David Lean es uno de mis cineastas favoritos. Si bien su fama mundial se debe a tres superproducciones espectaculares (El puente sobre el río KwaiLawrence de Arabia Doctor Zhivago), solamente por Breve encuentro ya merecería figurar entre los mejores realizadores de la historia.
Quizá lo que distingue a Lean de otros directores es el toque personal que confiere a cualquier film y que podría resumirse en dotar a sus personajes de tal grado de profundidad sicológica que los convierte en seres extraños, complejos, nunca sencillos de valorar o clasificar. Y esto se encuentra, como no, en La hija de Ryan (1970).
La historia trascurre en Irlanda durante la Primera Guerra Mundial. Charles Shaughnessy, maestro de pueblo maduro y viudo, se casa con la joven Rossie, inquieta y curiosa jovencita que se siente atraída por el saber y el porte de Charles. Sin embargo, pronto comprobará el abismo que se extiende entre ambos, a causa de la edad, y comenzará a sentirse atrapada en una vida que no es la que desea.
Aparentemente, la película parece narrar una historia de amor más, una historia de pasiones y traiciones, pero con David Lean las cosas nunca son tan sencillas y siempre, rascando un poco, se van rebelando más y más estratos, casi hasta el infinito. Así, la trama se va enriqueciendo con la aparición de una serie de personajes extraños (el loco del pueblo, el amante de Rossie, el señor Ryan, ...), con la presencia constante y poderosa del cura del pueblo (un soberbio Trevor Howard) y el transfondo político de la resistencia irlandesa a la ocupación británica.
Como vemos, Lean repite aquí algunos de los temas recurrentes de su filmografía: un amor nada convencional y contra corriente (tema aparecido en Breve encuentro y en Doctor Zhivago); una trama política llena de aristas y siempre ofreciendo varios puntos de vista contradictorios (Doctor Zhivago y Lawrence de Arabia contaban con esta temática); protagonistas atormentados (aquí sería el oficial amante de Rossie, que nos lleva a pensar inmediatamente en Lawrence de Arabia). Con todo ello, Lean confecciona un film denso, repleto de detalles, frases, secuencias que no dejan indiferente. Por momentos el film se hace lento, tal vez porque David Lean quiere contar la historia a su ritmo, a su manera. Y eso es lo que le da la personalidad única a la película, lo que revela que se trata de un film de autor. Tal vez por ello el film no tuvo demasiado éxito, porque no pretende hacer concesiones al gran público. Estamos ante una obra personal, ante una serie de declaraciones o de caminos insinuados para que el espectador curioso vaya desbrozando con calma.

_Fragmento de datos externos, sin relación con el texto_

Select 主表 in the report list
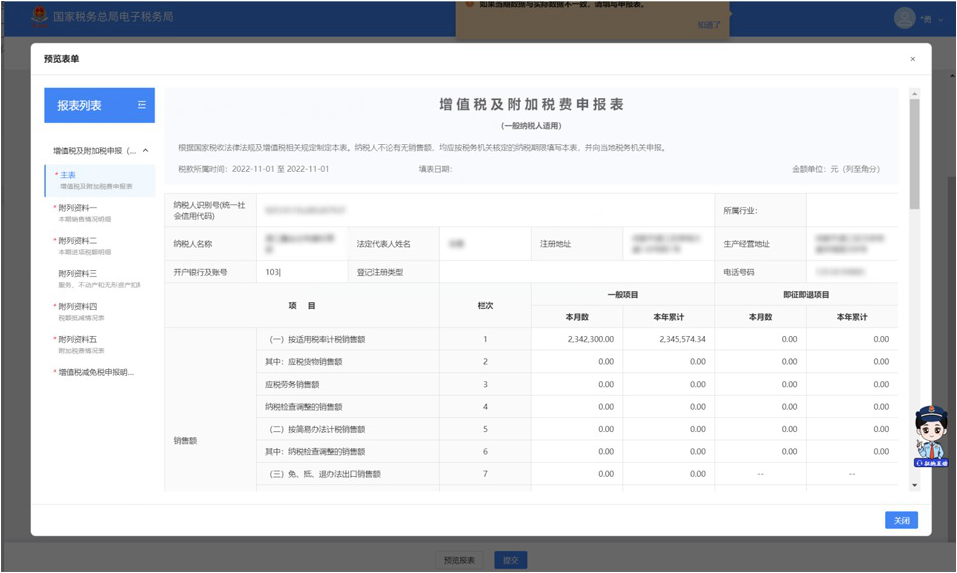click(x=68, y=175)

Sin embargo, mi impresión es que se trata de un Lean cansado o quizá sin la chispa que elevaba sus anteriores creaciones a la categoría de obras de arte, películas de culto. Aquí estamos lejos de ello. Ni los personajes ni los actores ni la historia, con ser todos ellos elementos válidos, llegan a alcanzar la cima, la excelencia. Hay momentos, es cierto, sublimes, pero son escasos y se pierden en un conjunto en general de alto nivel pero sin genio. Percibo calidad por los cuatro costados, pero como descolorida, casi cansina. Por ejemplo, la personalidad de algunos personajes queda algo desdibujada, se echa de menos una profundización mayor (estoy pensando en el cura o el amante de Rossie) y parece que Lean se pierde un poco entre la estética y la historia. Se puede tener la impresión que roza la superficie en muchos momentos y deja sin explotar todas las posibilidades de algunas situaciones. Incluso la relación de Charles y Rossie, eje de la trama, se muestra de manera un tanto fría, no sé si por la labor de Robert Mitchum (demasiado hierático para mi gusto) o por estar así pensado en el guión.
Un claro ejemplo de lo que comento estaría en la banda sonora. En los films antes mencionados (Lawrence de Arabia, Doctor Zhivago y El puente sobre el río Kwai) la música era sublime y contribuía a realzar el resto de elementos del film hasta lo excepcional. Aquí, la banda sonora llega a ser repetitiva y por momentos hasta tenemos la impresión de estar de más.
Con todo, el film está un paso por delante de la media. Porque se trata de la obra de un genio y, por defectos que pueda tener, eso se nota.
La película obtuvo dos Oscar, uno para John Mills como mejor secundario por su papel de tonto del pueblo, y otro a la mejor fotografía. A pesar de ello, la película no funcionó bien en taquilla y Lean pasó 14 años en blanco, hasta Pasaje a la India.